Alice Oseman i jej „Heartstopper” szturmem zdobyli polski rynek. Tym razem przyszedł czas na nowelkę ,,Nick i Charlie”, w której to uwielbiani przez wszystkich bohaterowie staną przed trudną życiową decyzją. Jak sobie z nią poradzą?

Nick i Charlie są parą już od kilku lat. Przeżyli razem wzloty i upadki. Teraz czeka kolejny trudny sprawdzian. Nick zaraz kończy szkołę i wyjeżdża na uniwersytet do innej miejscowości, na Charliego natomiast czeka jeszcze rok nauki. Czy związek na odległość ma sens przetrwać? Czy może lepiej rozstać się, zanim wszystko się zbyt trudne do zniesienia?

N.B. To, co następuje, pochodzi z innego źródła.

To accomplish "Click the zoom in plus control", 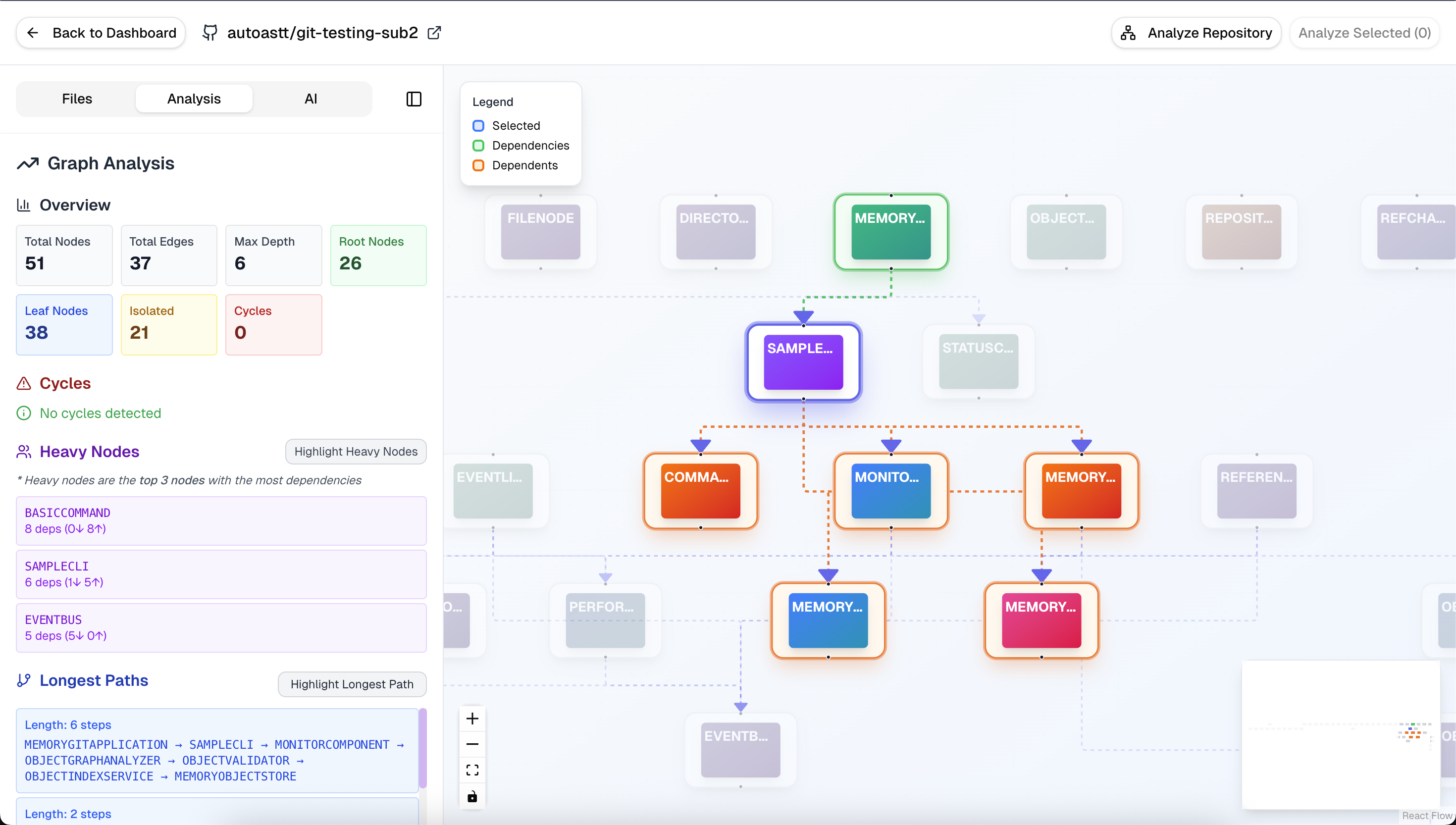I will [x=472, y=719].
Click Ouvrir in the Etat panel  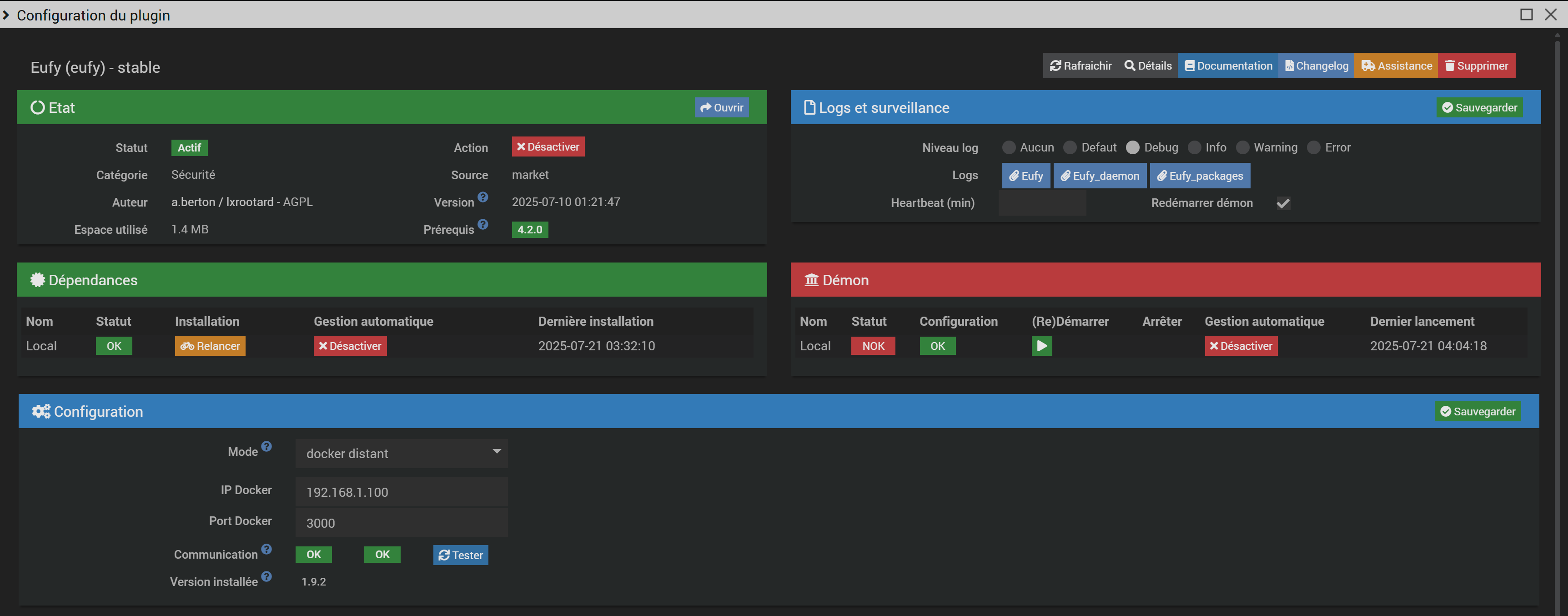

Nowelka „Nick i Charlie” wybiega trochę w przód w porównaniu do komiksu. Dzięki niej dowiadujemy się, jak poradził sobie Charlie po wyjściu ze szpitala, w jakim kierunku rozwinął się związek głównych bohaterów. Autorka na szczęście nie zdradza jednak zbyt dużo i kolejny tom komiksu jeszcze na pewno czymś zaskoczy.

Chociaż pokochałam komiks, to i w formie książki historia nastoletniej pary nadal mi się podoba. Pełno w niej miłości, nadal jest to historia bardzo urocza, jednak pod koniec była jedna scena, podczas której moje serce na chwilę zostało złamane. Na szczęście na koniec autorka na nowo je posklejała. Jeśli chodzi o samą fabułę, to w porównaniu do komiksu, jest ona „zwyczajna”. Nie ma tutaj prześladowania, samookaleczenia, czy innych problemów z akceptacją. Jest za to problem, który dotyka większość szkolnych par, czyli jak potoczy się dalsza relacja, jeśli drogi pary się rozejdą.

„Nick i Charlie” to głównie tekst, ale w nowelce można znaleźć też kilka ilustracji, w takim samym stylu, w jakim narysowany jest komiks.

Podsumowując, „Nick i Charlie” to pozycja obowiązkowa dla fanów „Heartstopper”. Jedynym minusem, jaki w tej nowelce znajduję, to jej długość. Zdecydowanie czuję niedosyt.